Sand scours up between the toes.
They moan with the wind, a sort of inarticulate shanty, a shared humming as their fingers wave like crab-spines in the shallow water.
And something is sensed out there; something poised: something ready to release the steadiest of violence. But it is ignored.
And it all retreats into quietness.
And things leak through from another time, another place…
A dry scrape, thousands of bristles on the cobblestones. Hundreds of people, hunched like rabbits on the town hall square, each with a toothbrush in one hand.
It was autumn, wedged between the white night summer and the total black immersion of a northern winter, and the cobbles were neither frozen nor hot, as the toothbrushes were dragged over them to cleanse the impure blood of the taken away, to eradicate the smirch of the disappeared phony rebellion.
Jackboots tapped. Hobnails in the heels clacked against the granite: like a muted military cymbal clash.
The sound of rasping, the wheezing and stretching of backs, the implausibly loud accumulated noise of a million tiny scratches became welded together into some sort of grotesque symphony of scraping whose elements fought with each other cacophonously but were somehow fused into a giant and clashing harmony.
The guards flashed dirty teeth and lounged their torn uniforms and peeling skin against the flaking stucco of the walls. They swaggered around, dispensing petty acts of cruelty, dirtying sections that had already been cleaned and hitting out at the nearest victim, screaming at their incompetence, backslapping the faces of any with the effrontery to hold their brush in the left hand.
And all along time, the sound continued, like a flock of starlings stripping the dry seedpods on a bush.
She kept her head down – the choice was invisibility or a kick to the mouth that would make any toothbrush redundant.
A trickling of ants scurried along the eroded channels between the cobblestones, a blackened powdery decay ready to be scrubbed out, ready to be crushed in again.
And then the soldier, leaning over. A slap, gentle at first, caressing the complexion, the skin like cork. Another slap, equally gentle, but slightly more persistent. A further slap, then the fist coming crumping in, coming crumping in, bending to match the bend of the nose, forcing the heavy bone aside, pushing at the block of the forehead, forcing it back for the other fist to come billhooking through the air, murking the face, driving it to the unrecognisable. Hysterical yells in a voice unrecognised, a voice shrilling ever higher in pitch as his bony arms wormed in, evading her despairing defensive chops, mashing her face to a bloody and salty residue, like that left by unhealthy gums on an ancient toothbrush.

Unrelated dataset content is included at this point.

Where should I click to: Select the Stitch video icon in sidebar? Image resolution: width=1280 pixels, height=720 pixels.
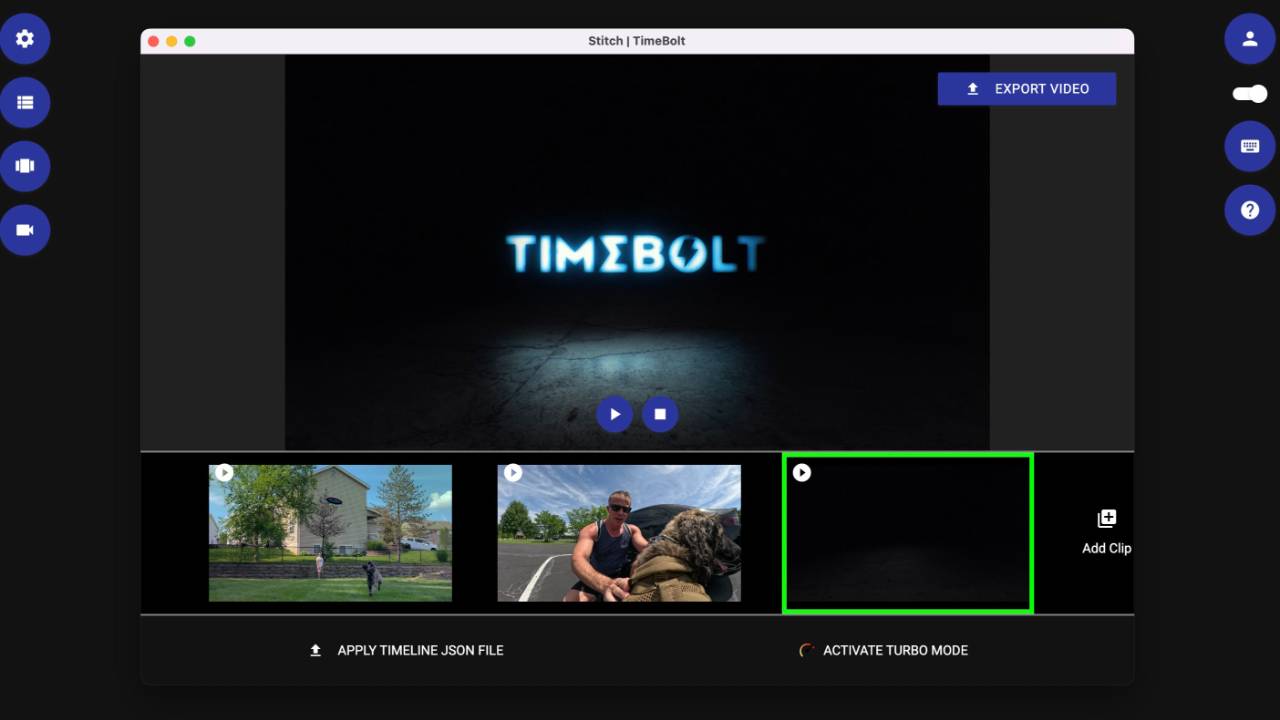(x=25, y=166)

And then came the rains, trickling down the gullies between the cobbles in rivulets, bumping into blockages of old blood, blockages of new blood.
And still the same, unchanged through time, still the cobbles are wet with rain but the rain cannot dissolve the memory: a young girl’s face, breaking into dust.
And a crack of cold wind comes crumping in. And the tale that has percolated through the generations evaporates, dries out and floats away on the wind. And things leak back to the present and the past ebbs away…
The sea salt stings. The sand sucks at the poorly protected feet.
They continue to move forward silently, groping like washerwomen into the mud, lifting their target food like jewels, shuffling towards the invisible channel wrapped in a darkness that has blackened them from each other’s recognition. They continue to edge forward. Something will happen. Something soon.